Tuesday, July 26, 2011

We are truly spinning out of control............

We are truly spinning out of control............

Russel Mead writes, “Politics, economics, international relations, religion: Everything in our world is getting weirder, and the weirding is happening faster all the time. This change is rapidly propelling us into a century that will be radically different from everything humanity has known before. We have all been given tickets on the wildest rollercoaster ride in the history of Planet Earth. Our governing classes, our academics, our journalists, and our professionals mostly hate this and, with eyes firmly fixed in the rear view mirror, try to pretend that the world of the 20th century can never, will never break up.”

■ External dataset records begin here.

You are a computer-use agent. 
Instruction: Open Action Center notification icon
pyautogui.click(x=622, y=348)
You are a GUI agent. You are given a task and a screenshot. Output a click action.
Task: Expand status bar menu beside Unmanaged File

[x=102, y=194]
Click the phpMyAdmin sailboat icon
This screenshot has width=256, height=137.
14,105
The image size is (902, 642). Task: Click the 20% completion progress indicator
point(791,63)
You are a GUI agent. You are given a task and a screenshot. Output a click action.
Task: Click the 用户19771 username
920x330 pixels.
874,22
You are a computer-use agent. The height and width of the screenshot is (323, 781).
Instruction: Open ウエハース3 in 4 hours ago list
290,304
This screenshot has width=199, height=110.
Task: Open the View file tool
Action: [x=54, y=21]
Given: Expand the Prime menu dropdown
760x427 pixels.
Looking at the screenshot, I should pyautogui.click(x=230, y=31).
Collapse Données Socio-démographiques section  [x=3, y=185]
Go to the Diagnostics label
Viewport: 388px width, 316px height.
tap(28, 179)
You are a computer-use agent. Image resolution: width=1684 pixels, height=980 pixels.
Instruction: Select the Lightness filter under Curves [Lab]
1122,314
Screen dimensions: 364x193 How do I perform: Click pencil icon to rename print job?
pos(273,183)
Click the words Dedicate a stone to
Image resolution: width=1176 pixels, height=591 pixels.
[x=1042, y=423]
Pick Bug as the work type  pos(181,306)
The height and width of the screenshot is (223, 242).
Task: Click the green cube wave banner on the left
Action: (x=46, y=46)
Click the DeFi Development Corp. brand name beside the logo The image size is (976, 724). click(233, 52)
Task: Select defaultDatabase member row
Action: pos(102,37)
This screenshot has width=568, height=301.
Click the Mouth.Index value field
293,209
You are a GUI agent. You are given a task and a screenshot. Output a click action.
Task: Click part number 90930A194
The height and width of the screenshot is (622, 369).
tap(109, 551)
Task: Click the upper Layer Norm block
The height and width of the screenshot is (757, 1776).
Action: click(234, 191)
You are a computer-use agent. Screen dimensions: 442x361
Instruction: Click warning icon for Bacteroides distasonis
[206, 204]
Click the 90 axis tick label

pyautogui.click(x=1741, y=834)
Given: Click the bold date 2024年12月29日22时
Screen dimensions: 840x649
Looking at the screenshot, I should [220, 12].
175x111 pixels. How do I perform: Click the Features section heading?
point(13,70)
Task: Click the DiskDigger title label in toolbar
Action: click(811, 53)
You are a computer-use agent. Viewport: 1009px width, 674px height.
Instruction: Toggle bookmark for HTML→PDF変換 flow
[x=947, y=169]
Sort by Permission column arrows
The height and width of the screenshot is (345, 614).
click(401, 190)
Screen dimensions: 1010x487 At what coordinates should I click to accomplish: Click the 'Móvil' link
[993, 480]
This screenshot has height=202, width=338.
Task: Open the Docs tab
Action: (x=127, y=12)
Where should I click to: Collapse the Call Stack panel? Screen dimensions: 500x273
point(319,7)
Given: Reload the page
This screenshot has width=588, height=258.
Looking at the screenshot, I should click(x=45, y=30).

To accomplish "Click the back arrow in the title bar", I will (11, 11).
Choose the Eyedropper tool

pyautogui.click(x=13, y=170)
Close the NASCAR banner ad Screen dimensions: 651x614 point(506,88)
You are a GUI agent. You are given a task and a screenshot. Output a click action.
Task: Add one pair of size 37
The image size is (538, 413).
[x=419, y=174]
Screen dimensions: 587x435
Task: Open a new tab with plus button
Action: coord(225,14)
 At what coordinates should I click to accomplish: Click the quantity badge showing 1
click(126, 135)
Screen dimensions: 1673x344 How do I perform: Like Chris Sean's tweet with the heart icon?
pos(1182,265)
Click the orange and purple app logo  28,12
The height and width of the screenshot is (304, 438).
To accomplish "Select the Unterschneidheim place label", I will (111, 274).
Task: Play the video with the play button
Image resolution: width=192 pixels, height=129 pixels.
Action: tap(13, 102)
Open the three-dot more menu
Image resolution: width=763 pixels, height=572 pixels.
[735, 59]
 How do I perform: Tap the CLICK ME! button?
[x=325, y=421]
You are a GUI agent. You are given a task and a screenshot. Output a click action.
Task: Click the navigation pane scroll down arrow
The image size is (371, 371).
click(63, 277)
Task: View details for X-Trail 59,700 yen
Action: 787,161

Climate catastrophes, harvest failures, droughts, dust and firestorms are raining misery on an increasingly unstable earth. What do we expect when our entire planet has shifted on its axis and unexplainable increases in gamma radiation are being detected, both affecting the weather? Everything is changing around us; even thousands of miles beneath our feet the earth is rumbling loudly with a record number of volcanoes now in various stages of eruption. Floods, tornadoes, earthquakes, tsunamis and other extreme weather have left a trail of destruction during the first half of 2011.

There were jaw-dropping heat indexes—measured as a combination of
temperature and humidity—across the Midwest. It felt like 131 degrees in
Knoxville, in central Iowa, and 124 in Freeport, Ill., the Weather Service said.

These “extreme weather” events will become more numerous and deadly as atmospheric conditions across the planet become more and more unstable. The sheer force of Nature is increasing (for some reason) and she is deadly, often striking without warning. In the space of hours or even minutes, in the case of tornadoes, unbridled forces of nature can obliterate everything man has created. It’s time to face the fact that the weather has changed dramatically in a very short period of time and it’s threatening to spin out of control.



In Chicago those looking for some kind of a break from the heat of the last week got it overnight—a rainstorm that dropped temperatures into the low 70s. But like the heat wave that preceded it, this rainstorm was anything but ordinary. According to ChicagoWeatherCenter.com, the total rainfall at O’Hare—6.91 inches as of about 6:50 a.m.—is the largest single-day rainfall since records began in 1871. – Chicago Tribune

Reports of these kinds of storms have been pouring in from all around the world. Some people are calling them cloudburst storms, which are very intense thunderstorms. In many instances these storms appear to come out of nowhere. Most of them develop late at night where the atmosphere has been heated by record daytime temperatures. They are characterized by very intense lightning strikes. Some unleash hailstones and monstrous amounts of rainfall that often lead to dramatic flash-flooding events like we witness in the video below where we actually see, to our horror, people getting swept away by a very sudden flood.



Climate change is dramatically increasing the scale of natural disasters threatening world security as predicted years ago by a 2007 Pentagon study. Though science cannot yet explain all the reasons behind the radical changes in the world’s climate, “a changing climate is a reality,” and one that effects all sectors of society, said Achim Steiner, director of the U.N. Environment Program.



While Chicago dealt with too much water, Arkansas was preparing for forest fires due to drought. Fires have been burning down millions of acres around the world. Some 40,000 wildfires have torched over 5.8 million in the United States alone and conditions threaten to worsen through the summer months.

The hot weather in the nation’s breadbasket also posed a threat to farmers’ top cash crop, corn, as it enters its key growth stage of pollination. The wet spring led to late planting of corn, and dry hot weather was adding concerns. “Right now we are seeing real stress in the corn plants,” said Mark White, adviser to the Missouri Corn Growers Association. Drought, unlike earthquakes, hurricanes and other rapid-moving weather, could become a permanent condition in some regions.